Multi-scanning and Data Sanitization
Integrating MetaDefender Core
In order to integrate MetaDefender Vault with Metadefender Core please follow MetaDefender Core Integration .
Integrating with MetaDefender Core enables:
- Anti-malware multi-scanning
- Data sanitization (CDR)
- Data Loss Prevention (DLP)
- Vulnerability information
- Other security features
Use the MetaDefender Core Management Console to configure a file scanning policy that encompasses your security criteria. This requires purchasing, installing, and configuring MetaDefender Core.
Note that this user guide does not detail the MetaDefender Core configuration steps; those steps are available in the MetaDefender Core User Guide .
Data sanitization (CDR)
Content Disarm & Reconstruction (CDR), also known as data sanitization, assumes all files are malicious and sanitizes and rebuilds each file ensuring full usability with safe content. For more information about Deep CDR please check MetaDefender Core documentation.
After the uploaded files have been processed by Vault, they will be in "Sanitized" state.
The MetaDefender Core scan result indicates, that the file was sanitized:
Administrators and supervisors can choose between the original version of the file and the sanitized file when downloading a file. For regular users, the redacted file is downloaded automatically.
Data Loss Prevention (DLP)
The main feature of the Proactive DLP engine is to detect and block sensitive data in files, including credit card numbers and social security numbers. The engine supports a wide range of file types, including Microsoft Office documents and PDF. For more information about DLP please check MetaDefender Core documentation.
The user can download a redacted file with sensitive information masked while the structure of the document remains intact. This feature leverages Proactive DLP module from MetaDefender Core and it works even if sanitization (Deep CDR) is not configured.
After the files have been processed by Vault, they will be in "DLP processed" state.
The sensitive data found by processing the file can be seen on Vault's file scan result page:
Administrators and supervisors can choose between the original version of the file and the redacted file when downloading a file. For regular users, the redacted file is downloaded automatically.
If both Deep CDR and DLP modules are enabled, the file will be in "Sanitized" state and the processed file will be sanitized and DLP processed.

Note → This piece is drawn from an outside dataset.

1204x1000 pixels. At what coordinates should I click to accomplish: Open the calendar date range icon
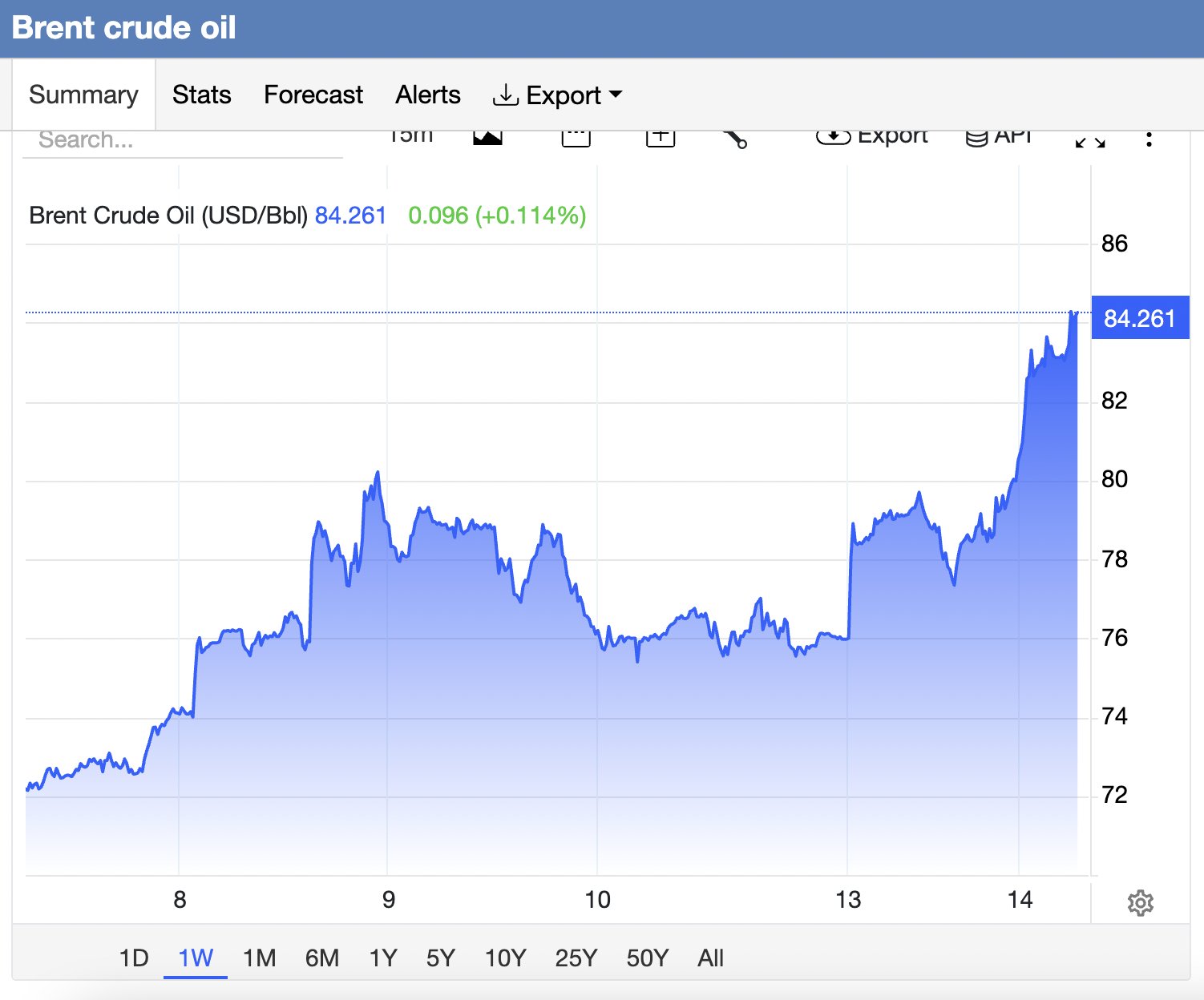point(576,138)
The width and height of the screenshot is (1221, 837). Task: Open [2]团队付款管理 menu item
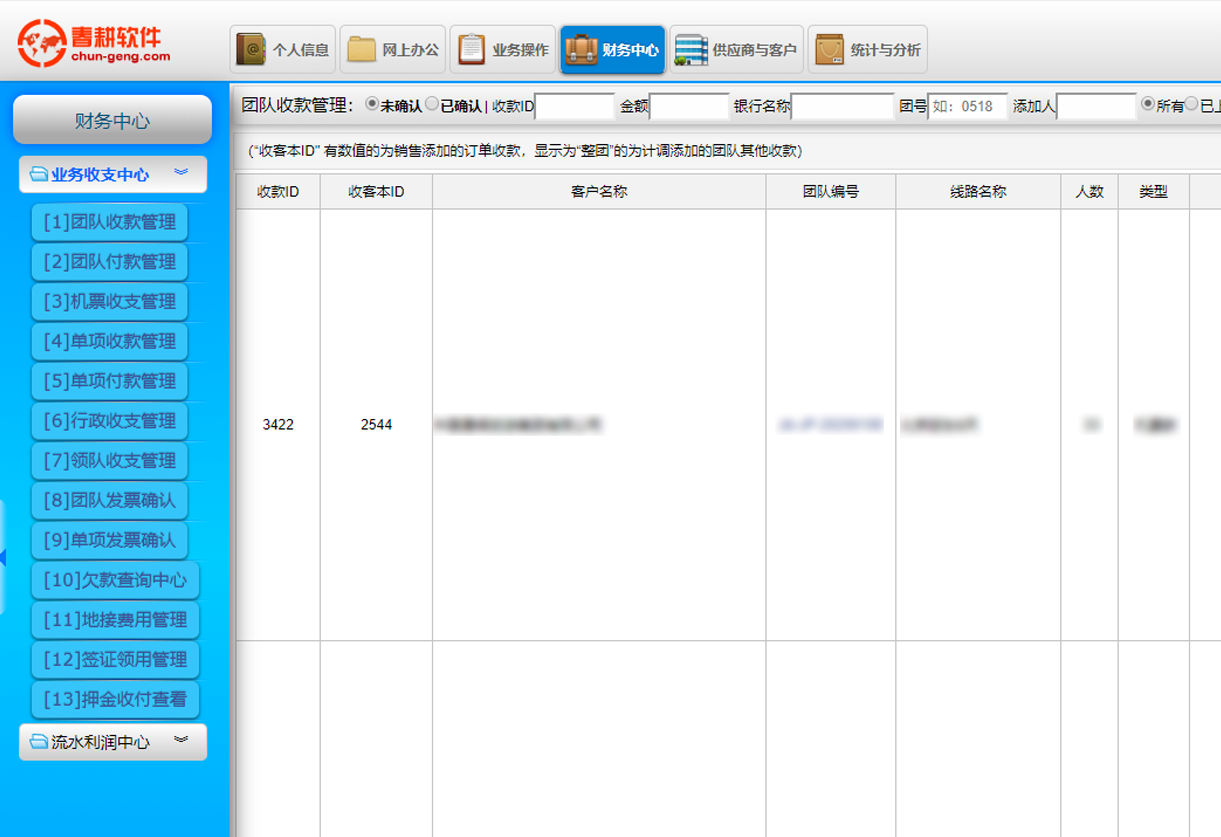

Vault sends the currently logged-in user's username and email address as metadata to Core, providing the ${vault_user_name} and ${vault_email_address} variables for configuring custom watermark text in the Proactive DLP process. For more details, refer to the Proactive DLP watermark documentation.
Sandbox
The OPSWAT Sandbox engine in MetaDefender Core is a next-gen sandbox and threat intelligence solution that utilizes Adaptive Threat Analysis (ATA) of the OPSWAT Filescan platform. For more information about Sandbox please check MetaDefender Core documentation.
The result of the MetaDefender Core scan indicates that the file has been scanned by the Sandbox and no threat was detected:
Viewing scan results for files
From My Files, Shared With Me, Processing History, Approval History or Pending Approval pages you can click on any file to see scanning results. Once clicking on the file, MetaDefender Core's result page will be shown to the user on a new browser tab.
Advanced configuration and high availability for MetaDefender Core
Follow MetaDefender Core Integration in order to configure Metadefender Core in MetaDefender Vault.
Follow Create a MetaDefender Core rule that will apply only to MetaDefender Vault in order to create a MetaDefender Core rule that only applies to files uploaded in MetaDefender Vault.